Diversity of responses to multiple stresses

In this study, we selected four different types of stress to find and classify the affected genes. The effects of these environmental stresses are overwhelming, but they do not define specific parts of metabolism and physiological consequences. The characteristics of the four stresses we studied have in common with the physiological response associated with water. Although they react differently depending on the signaling pathways of each stress, they do not have complete separation because of the commonalities associated with using water. Many of the biomarker genes we have found have been shown to respond to multiple stresses, and have shown a variety of phenotypes for different stresses in plants that have been transfected with mutations or recombinant genes. The APX gene is a gene that responds to all four stresses, and other genes such as AREB, AtRIP, DREB, Gols and MAPs are well known as genes that respond to multiple stresses. In this study, the genes involved in the specific stresses we predicted were either identical in other stresses or related to multiple complex stresses.

Conclusion

This study presented StressGenePred, a method of analyzing a set of time-series transcriptome data for multiple types of stress. StressGenePred consists of twin classification models to achieve two analytic goals. The biomarker gene discovery model aims to discover genes that respond to specific stresses. The goal of the stress type prediction model is to classify samples into four types of stress, heat, cold, drought, and salt. The key problem in this study is to train the StressGenePred model from high-dimension (approximately 20,000 genes) and low-sample-size data (138 sample data in the study). Analysis of high-dimension and low-sample-size data is a difficult computational problem that many researchers are studying.

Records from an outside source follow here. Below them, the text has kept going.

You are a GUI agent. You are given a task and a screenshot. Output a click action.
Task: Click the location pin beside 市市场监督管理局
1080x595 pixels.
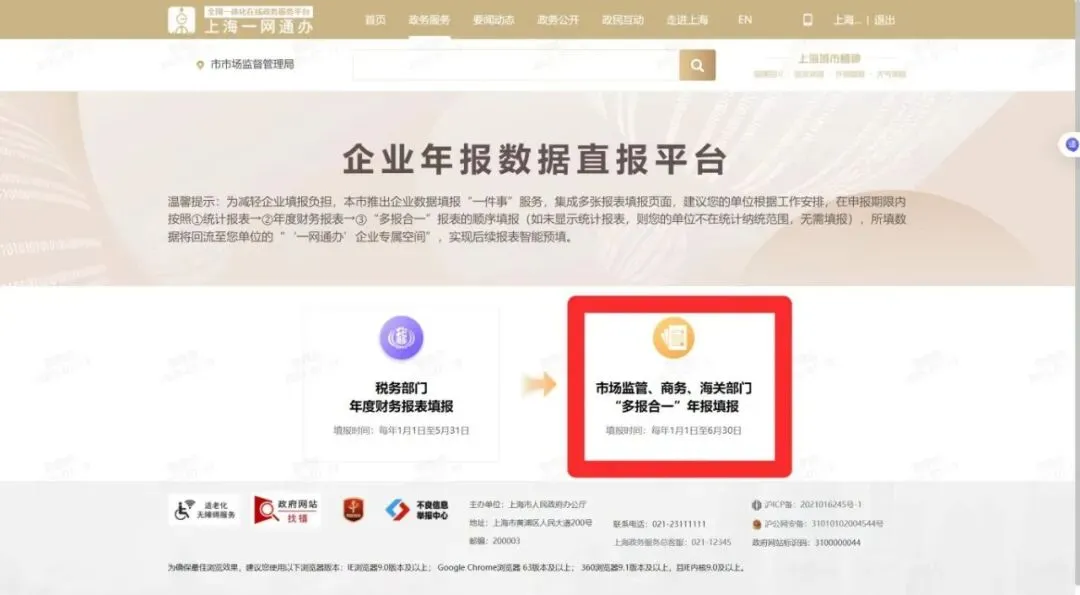[x=200, y=65]
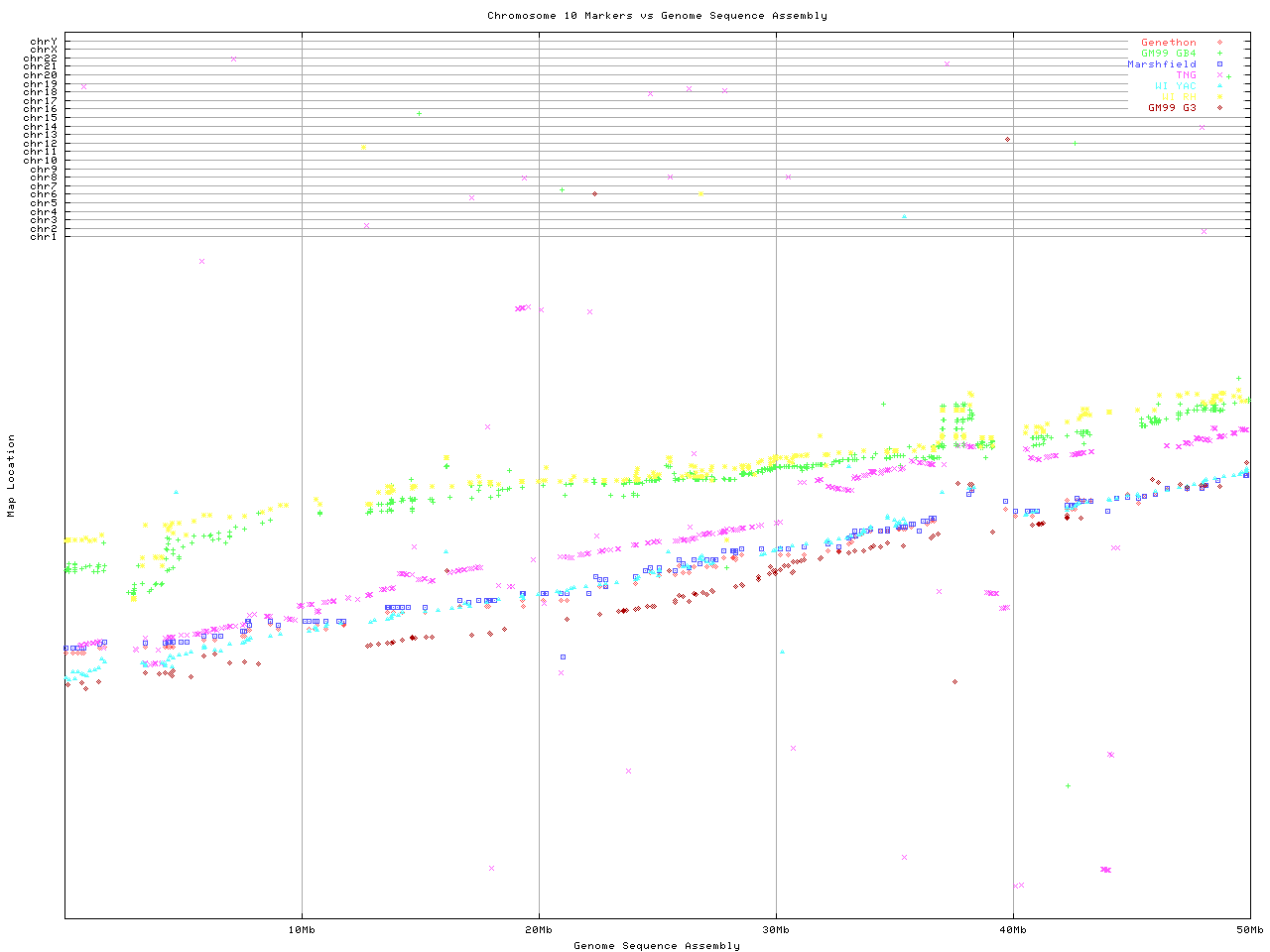Click the dark red GM99 G3 marker
The image size is (1270, 952).
(x=1219, y=107)
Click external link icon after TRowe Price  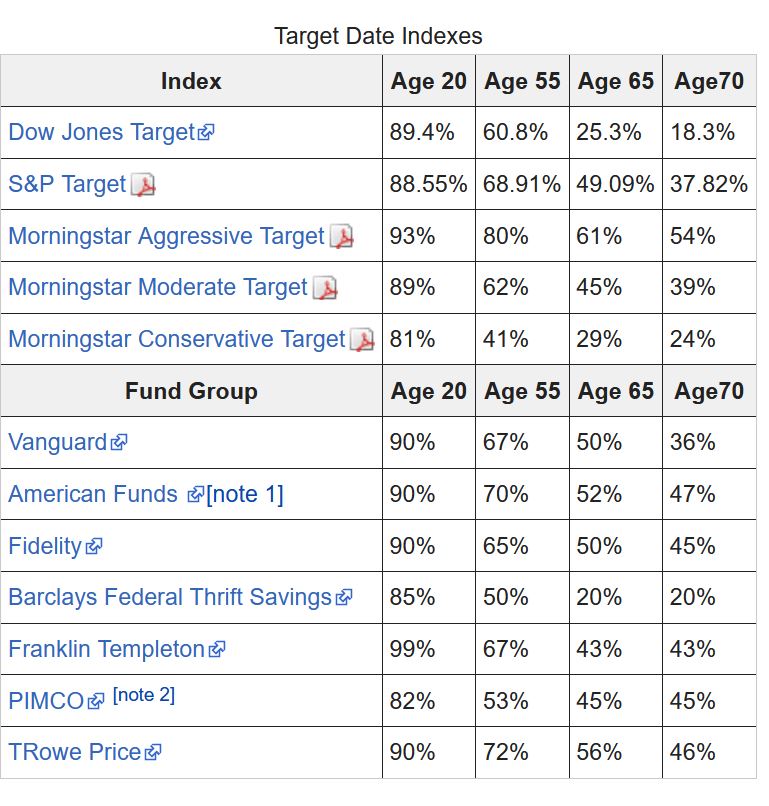pyautogui.click(x=153, y=753)
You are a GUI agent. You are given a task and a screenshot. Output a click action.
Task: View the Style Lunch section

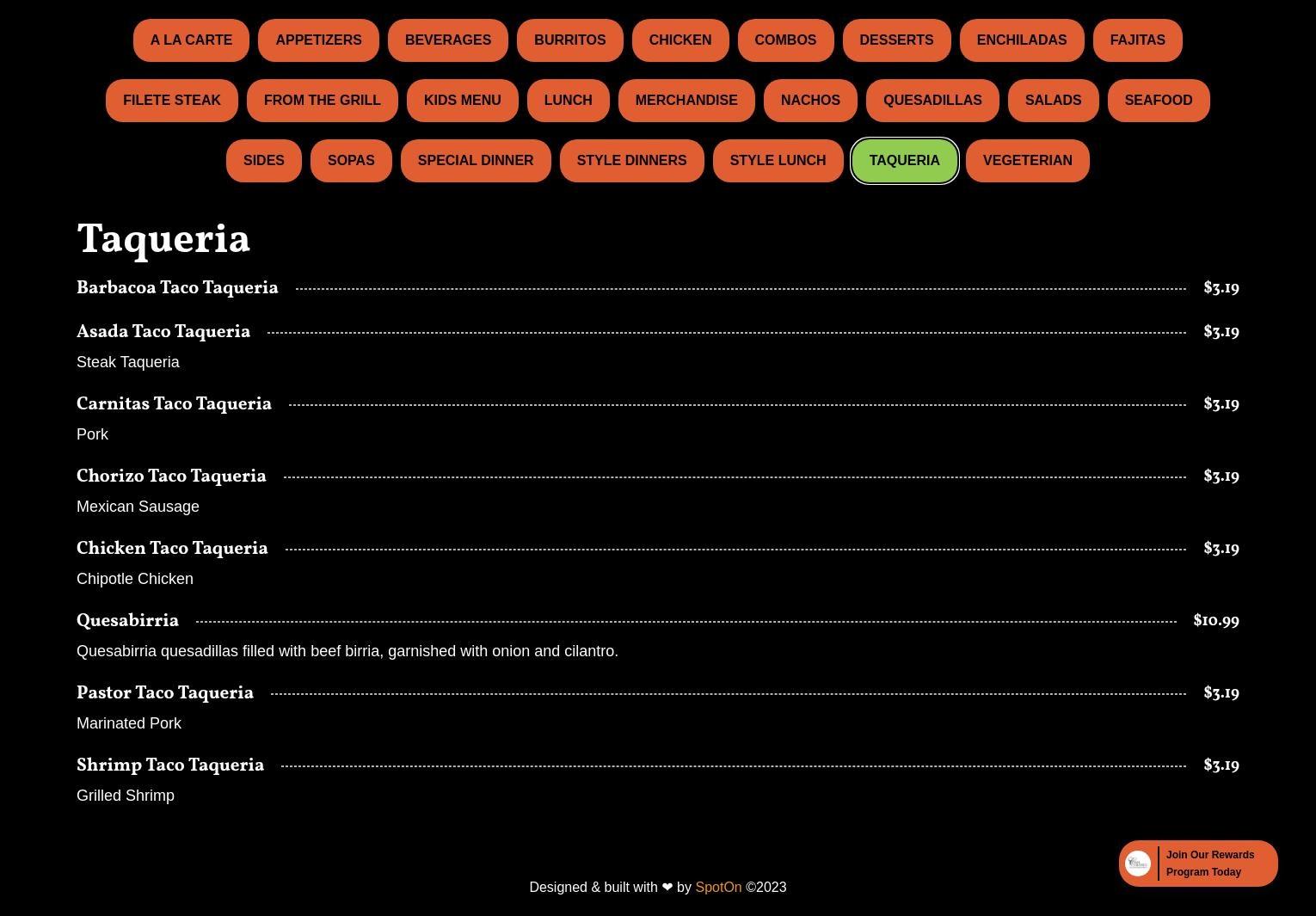[x=778, y=161]
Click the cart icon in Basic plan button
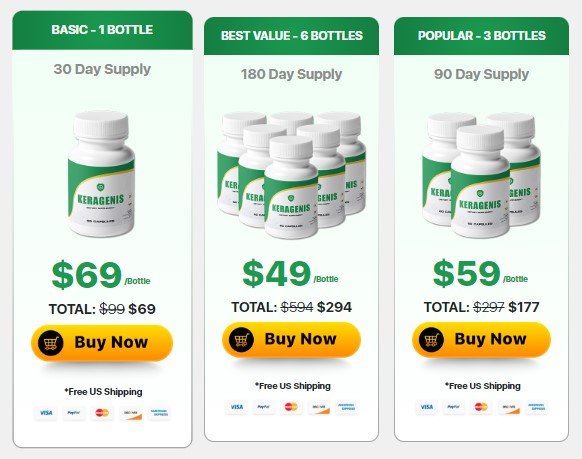The image size is (582, 459). (51, 343)
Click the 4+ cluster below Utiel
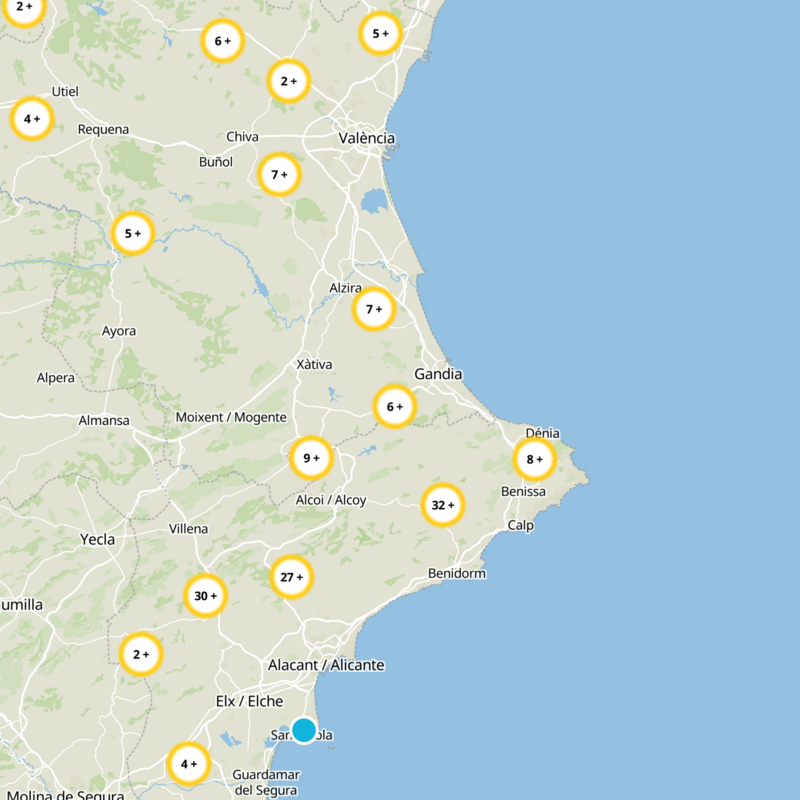 [32, 119]

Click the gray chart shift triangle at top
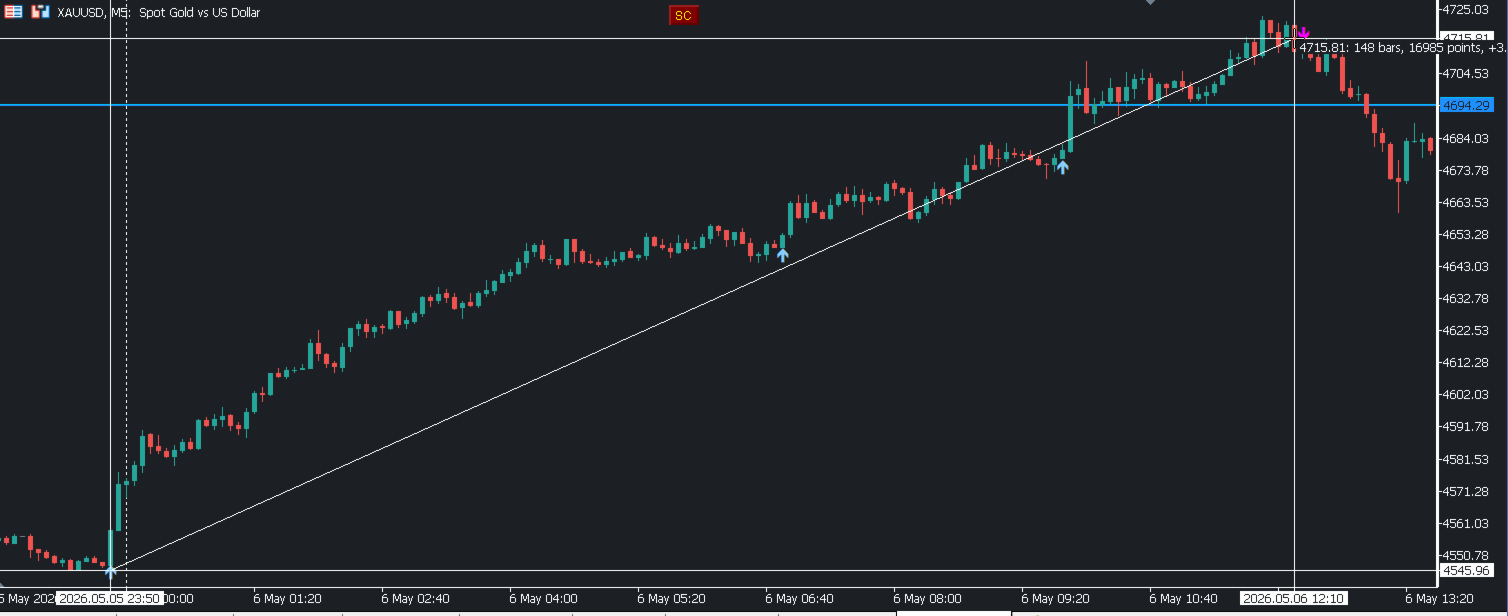[x=1150, y=3]
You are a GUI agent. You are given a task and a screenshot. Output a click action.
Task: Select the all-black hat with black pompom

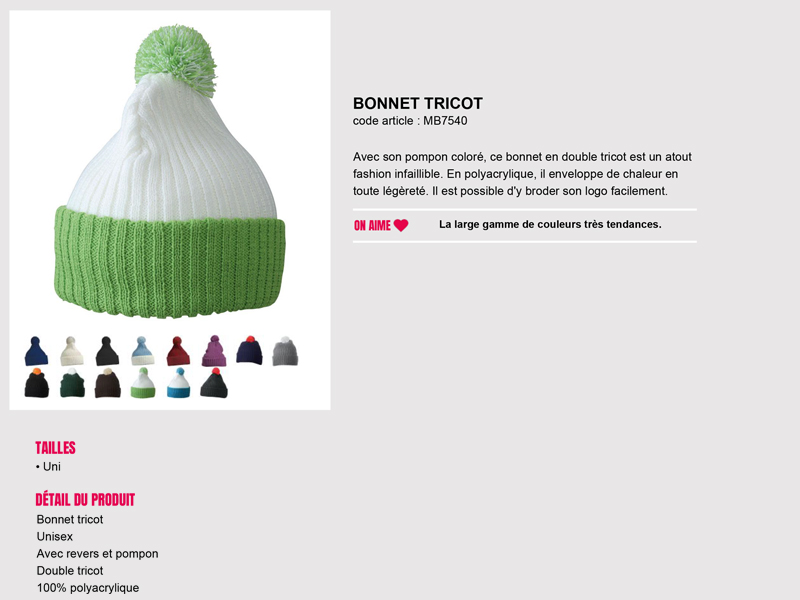(x=107, y=351)
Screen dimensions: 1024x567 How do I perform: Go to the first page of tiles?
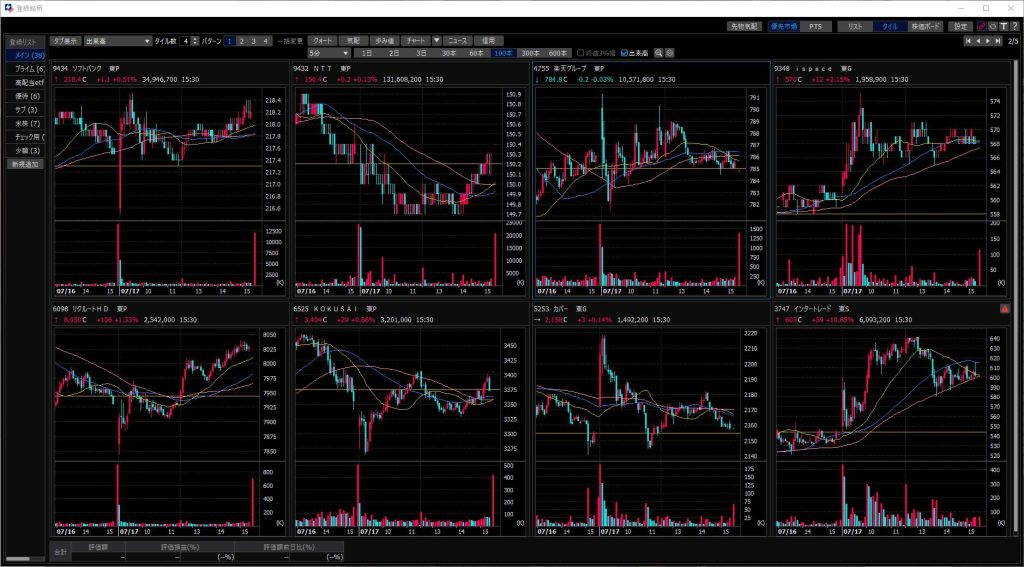[967, 41]
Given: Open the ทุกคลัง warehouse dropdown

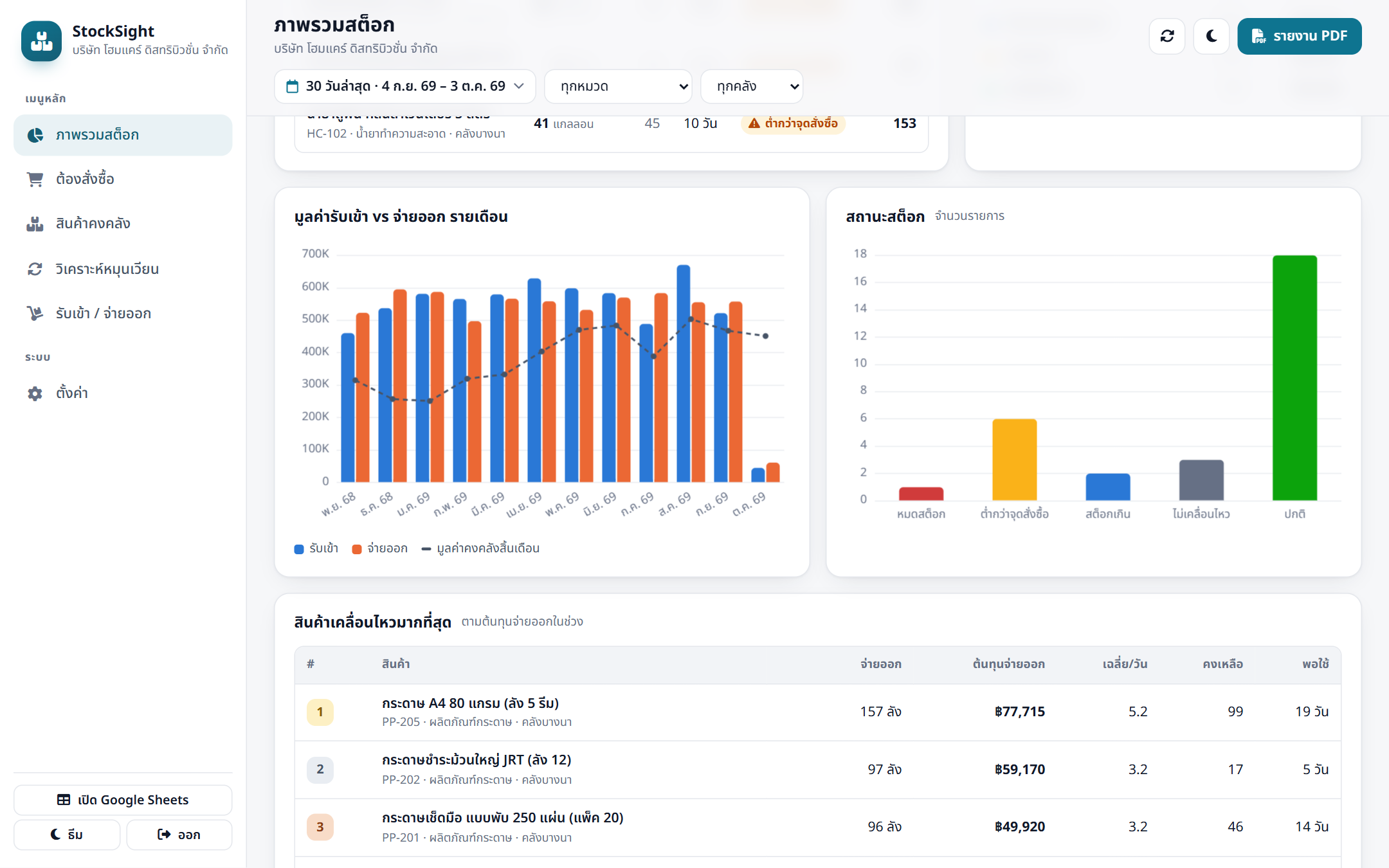Looking at the screenshot, I should coord(752,86).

In order to be trained with a small number of data, StressGenePred is designed to use a simplified architecture (only one logical layer) with a small number of parameters. StressGenePred is also designed so that twin classification models share the same logical layer and its parameters. In twin classification models, the logical layer is used symmetrically with respect to input and output. For example, the input and output in the biomarker gene discovery model are stress and genes, respectively, and the stress type prediction model is vice versa. When the logical layer is shared by both classification models, the parameters of the logical layer are trained redundantly in both models, reducing the number of data required.

In experiments using Arabidopsis stressed gene expression data, StressGenePred detected known stress-related genes at a higher rank compared to Fisher’s method. StressGenePred showed better performance than random forest and support vector machine in stress type prediction.